As you can see, the games have received a facelift:

 

Asteroids:

image

 

Yar’s Revenge:

image

 

 

 

The project is a team up between Atari, CreateJS and Microsoft.  The Microsoft connection is Internet Explorer 10, which allows you to view the arcade ad free.  Atari is releasing an SDK for publishing on their arcade, the download and documentation page is currently down, so details are a bit sparse right now.  Their quick start pdf is currently available and gives a glimpse into the process.

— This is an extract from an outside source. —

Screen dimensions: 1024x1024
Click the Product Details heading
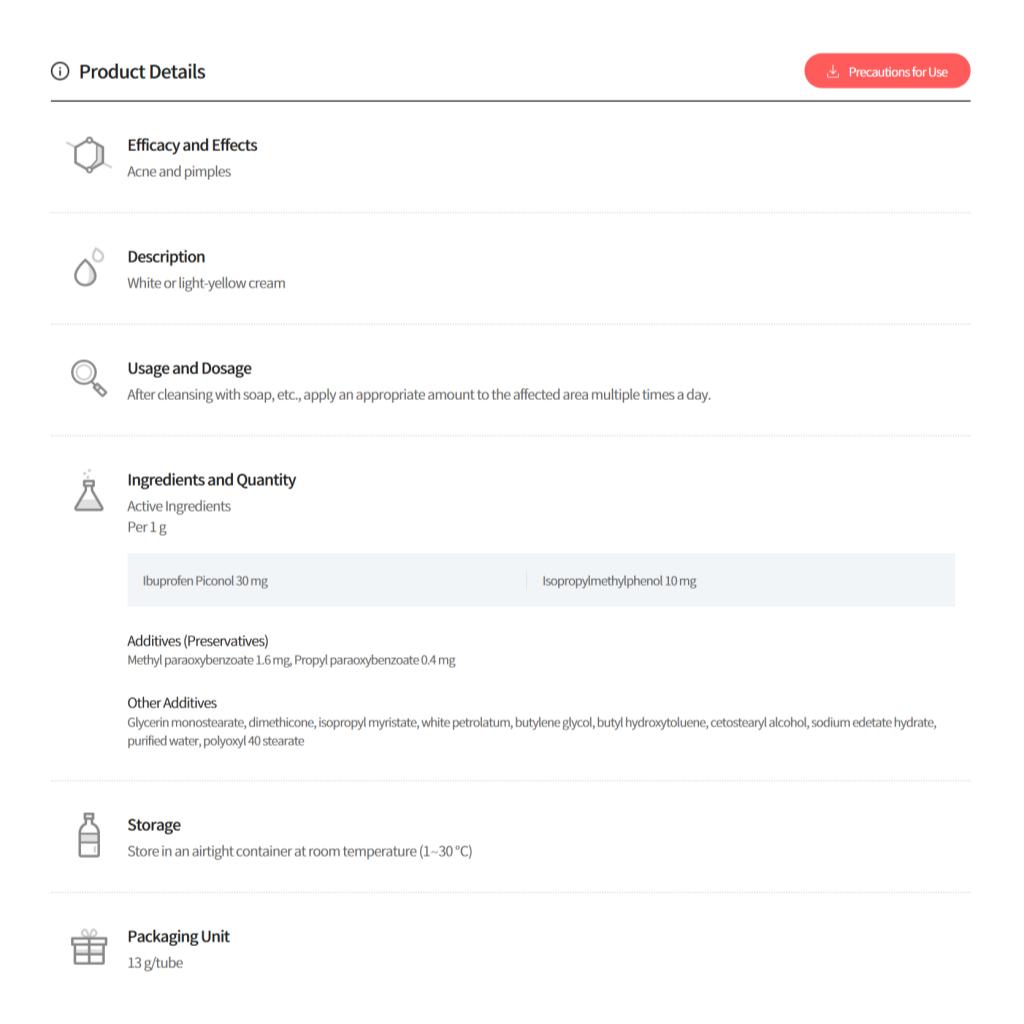(142, 72)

Presumably the arcade would work on a revenue sharing scheme, but that is just guesswork at the moment.

 

The library used to create all the games is called CreateJS, and is a bundling of HTML5 libraries including:

EaselJS – a HTML5 Canvas library with a Flash like API

TweenJS – a chainable tweening library

SoundJS – a HTML5 audio library

PreLoadJS – an asset loading and caching library

 

Plus the newly added tool, Zoe.  Zoe is a tool that takes SWF Flash animations and generates sprite sheets.

 

 

I look forward to looking in to Atari’s new API once their documentation page is back online.  Atari has also created a GitHub repository to support the project, but it is currently a little sparse.  In their own words:

 

Welcome to the Atari Arcade SDK.

This is the initial release of the SDK, which we hope to evolve over the next few weeks, adding
* more documentation
* examples
* updates

This repository contains
* Atari Arcade SDK classes in scripts/libs
* scripts necessary to run the SDK locally, in scripts/min
* API documentation and a quick start guide in docs/
* A test harness page to bootstrap and launch games

 

 

All told, a pretty cool project.  At the very least, check out the arcade, it’s a great deal of fun.